Parts can become bottlenecks too. I remember one time in the early TPUv3 days: we had delays in recovering from a large incident because of fault-positive diagnoses of a $4 fan, that was widely used in all systems.
Add that nowadays systems are not one host and some attached cards, but have multiple nodes: e.g. the simplest combination is a main compute node and the smart nic / IPU, but some systems can be a lot more complicated.
So these alone are a hierarchical markov chains, with inhomogeneous arrival times and service times that are themselves time-dependent functions. There are also a lot of long-term memory effects, ensemble average is not necessarily the the time average. Chaotic behavior, in the mathematical sense, is common.
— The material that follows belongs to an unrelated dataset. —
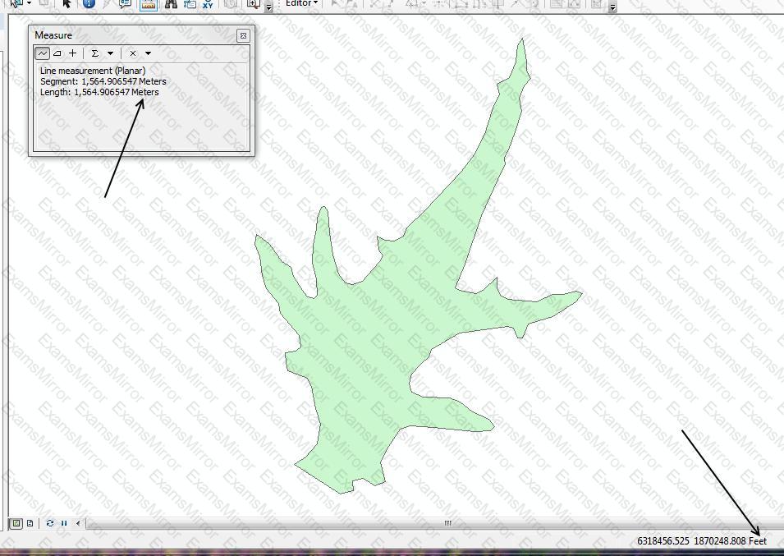Viewport: 784px width, 556px height.
Task: Refresh the map display
Action: [50, 523]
Systems are built with field replaceable units (FRU): e.g. in some generations, you can't swap one GPU in a server that has 8, you have the swap a whole block of them. You can choose when to repair, to maximize TCO/$ based on usage patterns (how many users want all GPUs vs. a smaller number).
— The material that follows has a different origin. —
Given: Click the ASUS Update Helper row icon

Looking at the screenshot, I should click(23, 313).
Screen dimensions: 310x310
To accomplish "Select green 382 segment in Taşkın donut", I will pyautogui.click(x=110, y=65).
Some systems (e.g. TPU pods) have links between accelerator trays, both within a physical rack and across them. So the usefulness of the neighbor system is reduced while a host/tray is being services, and you can have the equivalent of deadlock/livelock in repair dependencies.
Cluster scheduling and management is designed to maximize service levels, minimizing disruptions. This also implies that some disruptions (e.g. when you do some repairs) is driven by what workloads you run. Workloads are power-law distributed in size, so you have small-world network dynamics and the potential for supercritical behavior: both in disruptions (picture jobs preempting other jobs as a graph) but also in risks (add to the previous picture, one job that trigger an hardware problem).
Multiply these by several thousands to get the size of a datacenter cluster. Add supporting compute+storage, networking, power and thermal constraints. Multiply these by the number of clusters (Some hyperscalers have global scheduling systems, that make it possible to see the whole ML fleet as one). Add rare events, because at this scale you start to think about utility and electrical grid failures.
Figuring out what to do in control systems for the current ML fleet is one problem. Simulating what kind of service the future systems a few generations of hardware, software, datacenter design down the line should provide, so you can define what you can offer, influence the designs and make the right investments... it's more complicated. Both of these two problems are my current job.